4. What's your next step in stepping toward your writing dream? I think, now that the initiation into the rejection letter club has worn off, I would like to send that same manuscript to some other publishing houses. Why not work on building my collection of letters, right? :) And I keep having to remind myself that it only takes ONE person to like what you wrote for you to get published. So I'm hoping that person is in my near future. I'm also going to continue to hone my writing skills through writing and submitting articles as well as through blogging. I've also been contacted by a few of the schools that I spoke at last year to schedule something for this fall, which is exciting.

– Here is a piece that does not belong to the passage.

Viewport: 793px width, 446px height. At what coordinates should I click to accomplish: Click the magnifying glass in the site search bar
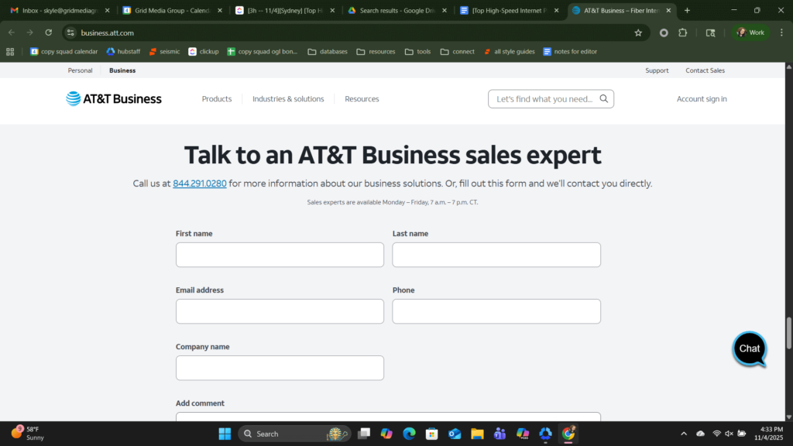coord(603,98)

5. You're a teacher, what's the best part of the beginning of the school year for you? You know, personally, I'm really a creature of habit and I do not prefer change. So the first week of school (which is this week) is never my favorite. I love meeting my new students and their parents, but I miss the students who moved on to the 5th grade. The new students in 4th grade don't know how things run in our room, they don't know me, and I don't know them. But it doesn't take long for us to get comfortable around each other- 8 hours a day 5 days a week will get you familiar with each other real quick! I guess my favorite part of the beginning of the year is that all of my jokes are fresh, so the kids don't roll their eyes at my dorky sense of humor....yet. It's coming though. Nine year olds have a surprising low tolerance for bad jokes. Which is unfortunate because I have a large bank of lame jokes at my disposal. But at least at the beginning of the year the students are nervous enough and polite enough to give me courtesy laughs. :) An example, you ask? Well alright. If you insist. What did the zero say to the eight?NICE BELT! Ha- that's my favorite one. I think I'll tell the kids that one tomorrow.